▶ _PASAJE EXTRAÍDO_:
La montaña de la decisión:
Jesús sube a orar antes de tomar una decisión importante. No improvisa, no se deja llevar por la emoción del momento ni por la opinión de los demás. Antes de elegir a sus apóstoles, se sumerge en el silencio y busca la mirada del Padre. Qué distinto sería nuestro trabajo pastoral, nuestras reuniones y proyectos si antes de planear subiéramos también a nuestra pequeña “montaña”: esa pausa del alma que nos devuelve el sentido de lo que hacemos. A veces basta con un rato de silencio en la capilla, o con apagar el celular diez minutos y dejar que Dios vuelva a tener voz.
Elegidos entre los comunes:
Jesús no elige a los más preparados ni a los más sabios. Escoge a hombres comunes: pescadores, recaudadores, impacientes, incluso a uno que lo traicionaría. Pero los elige con nombre propio, como quien llama a un amigo. Eso nos recuerda que en la vida parroquial nadie está “de más”. El que sirve en el altar, la que limpia los bancos, el joven que aún no se decide o la señora que reza sin que nadie la vea… todos son parte de ese llamado. En la comunidad, lo importante no es brillar, sino dejarse formar.
El llano del encuentro:
Después de orar, Jesús baja. La montaña fue para escuchar; el llano, para encontrarse con la gente. Hay un equilibrio hermoso en eso: el que ora demasiado y no baja se vuelve inaccesible; el que solo baja y nunca ora, se vacía rápido. En nuestra parroquia o movimiento, eso se ve claro: el voluntario que reza, sonríe distinto; el que solo trabaja, termina cansado y sin gozo. Jesús nos enseña a subir y bajar, a escuchar y luego actuar. Esa es la verdadera misión: unir el cielo y la tierra con los pies en el polvo y el corazón encendido.

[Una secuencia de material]

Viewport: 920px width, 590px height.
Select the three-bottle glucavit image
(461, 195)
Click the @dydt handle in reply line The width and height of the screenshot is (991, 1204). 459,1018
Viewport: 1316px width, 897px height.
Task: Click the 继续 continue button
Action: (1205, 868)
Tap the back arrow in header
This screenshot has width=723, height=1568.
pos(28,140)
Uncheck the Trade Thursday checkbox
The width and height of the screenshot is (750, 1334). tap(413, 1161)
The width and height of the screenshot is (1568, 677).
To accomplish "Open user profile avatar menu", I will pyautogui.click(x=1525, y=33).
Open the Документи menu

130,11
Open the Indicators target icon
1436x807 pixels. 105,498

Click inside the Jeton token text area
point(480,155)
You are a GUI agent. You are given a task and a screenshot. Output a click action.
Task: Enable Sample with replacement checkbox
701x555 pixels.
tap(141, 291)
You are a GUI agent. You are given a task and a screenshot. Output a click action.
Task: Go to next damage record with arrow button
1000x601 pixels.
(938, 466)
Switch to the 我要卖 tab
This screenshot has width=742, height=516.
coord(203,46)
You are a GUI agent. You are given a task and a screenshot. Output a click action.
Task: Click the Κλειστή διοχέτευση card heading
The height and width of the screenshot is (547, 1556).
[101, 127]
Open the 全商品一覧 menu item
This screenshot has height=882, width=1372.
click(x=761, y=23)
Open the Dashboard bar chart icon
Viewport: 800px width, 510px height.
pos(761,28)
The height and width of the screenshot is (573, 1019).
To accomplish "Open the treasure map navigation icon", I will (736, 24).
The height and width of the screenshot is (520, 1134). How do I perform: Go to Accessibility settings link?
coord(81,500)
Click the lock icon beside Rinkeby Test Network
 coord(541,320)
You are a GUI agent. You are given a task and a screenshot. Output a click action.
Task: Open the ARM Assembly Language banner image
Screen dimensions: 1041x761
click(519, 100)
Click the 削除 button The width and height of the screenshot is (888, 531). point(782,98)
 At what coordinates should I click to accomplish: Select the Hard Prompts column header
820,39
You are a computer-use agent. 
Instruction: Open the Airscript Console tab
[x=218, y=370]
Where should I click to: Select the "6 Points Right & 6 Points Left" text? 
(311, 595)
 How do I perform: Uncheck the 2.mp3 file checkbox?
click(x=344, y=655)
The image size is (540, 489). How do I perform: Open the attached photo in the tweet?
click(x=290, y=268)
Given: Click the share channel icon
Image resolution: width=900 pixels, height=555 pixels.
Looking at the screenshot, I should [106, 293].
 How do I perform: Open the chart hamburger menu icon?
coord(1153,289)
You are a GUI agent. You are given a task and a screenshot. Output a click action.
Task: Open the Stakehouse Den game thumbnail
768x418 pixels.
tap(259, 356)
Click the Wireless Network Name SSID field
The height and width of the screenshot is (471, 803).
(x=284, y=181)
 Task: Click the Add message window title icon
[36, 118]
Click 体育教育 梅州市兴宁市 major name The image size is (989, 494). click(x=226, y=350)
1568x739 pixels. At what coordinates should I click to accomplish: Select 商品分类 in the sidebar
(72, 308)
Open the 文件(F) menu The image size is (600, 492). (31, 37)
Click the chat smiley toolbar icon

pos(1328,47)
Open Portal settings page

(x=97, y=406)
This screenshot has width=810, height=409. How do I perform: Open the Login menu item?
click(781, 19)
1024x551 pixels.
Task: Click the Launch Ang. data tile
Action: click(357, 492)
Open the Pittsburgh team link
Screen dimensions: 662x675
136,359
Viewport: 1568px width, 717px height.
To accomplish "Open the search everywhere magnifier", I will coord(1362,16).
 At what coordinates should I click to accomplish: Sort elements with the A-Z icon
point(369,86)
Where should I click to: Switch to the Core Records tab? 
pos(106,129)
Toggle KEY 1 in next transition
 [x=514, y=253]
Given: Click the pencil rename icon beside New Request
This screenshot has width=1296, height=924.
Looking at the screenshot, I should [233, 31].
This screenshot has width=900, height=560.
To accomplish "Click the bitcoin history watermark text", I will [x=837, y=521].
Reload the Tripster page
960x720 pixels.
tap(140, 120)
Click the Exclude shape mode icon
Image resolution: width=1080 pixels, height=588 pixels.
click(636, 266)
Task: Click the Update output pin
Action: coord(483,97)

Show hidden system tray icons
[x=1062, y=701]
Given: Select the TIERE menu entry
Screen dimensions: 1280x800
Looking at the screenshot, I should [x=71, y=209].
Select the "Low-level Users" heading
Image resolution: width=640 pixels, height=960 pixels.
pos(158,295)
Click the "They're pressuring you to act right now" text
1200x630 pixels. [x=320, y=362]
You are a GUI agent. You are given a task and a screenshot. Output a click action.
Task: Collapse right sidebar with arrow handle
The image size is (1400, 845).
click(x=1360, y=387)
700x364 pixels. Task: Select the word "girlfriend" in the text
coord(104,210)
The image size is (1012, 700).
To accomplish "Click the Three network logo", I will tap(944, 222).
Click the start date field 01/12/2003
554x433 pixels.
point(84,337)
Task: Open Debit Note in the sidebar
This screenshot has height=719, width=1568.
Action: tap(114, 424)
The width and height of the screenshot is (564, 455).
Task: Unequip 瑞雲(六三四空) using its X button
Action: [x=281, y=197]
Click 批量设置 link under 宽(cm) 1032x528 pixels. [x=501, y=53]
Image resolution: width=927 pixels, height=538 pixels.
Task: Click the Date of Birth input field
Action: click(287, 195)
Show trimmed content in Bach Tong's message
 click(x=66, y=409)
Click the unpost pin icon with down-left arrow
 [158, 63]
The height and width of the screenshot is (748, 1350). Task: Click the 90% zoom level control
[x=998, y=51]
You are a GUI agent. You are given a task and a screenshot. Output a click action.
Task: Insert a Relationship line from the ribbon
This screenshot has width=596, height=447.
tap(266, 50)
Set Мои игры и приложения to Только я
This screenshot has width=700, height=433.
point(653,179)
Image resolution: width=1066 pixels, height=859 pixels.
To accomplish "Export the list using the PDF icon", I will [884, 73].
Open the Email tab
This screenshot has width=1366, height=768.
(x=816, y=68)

▶ _INDICACIÓN 1_:
Según el pasaje extraído, ¿qué hace Jesús antes de elegir a sus apóstoles?
▶ _INDICACIÓN 2_:
Transcribe sin cambios el tramo del pasaje extraído que comienza en las palabras "El llano del" y termina después de "el corazón encendido.".

▶ _RESULTADO 1_:
Se sumerge en el silencio y busca la mirada del Padre.

▶ _RESULTADO 2_:
El llano del encuentro:
Después de orar, Jesús baja. La montaña fue para escuchar; el llano, para encontrarse con la gente. Hay un equilibrio hermoso en eso: el que ora demasiado y no baja se vuelve inaccesible; el que solo baja y nunca ora, se vacía rápido. En nuestra parroquia o movimiento, eso se ve claro: el voluntario que reza, sonríe distinto; el que solo trabaja, termina cansado y sin gozo. Jesús nos enseña a subir y bajar, a escuchar y luego actuar. Esa es la verdadera misión: unir el cielo y la tierra con los pies en el polvo y el corazón encendido.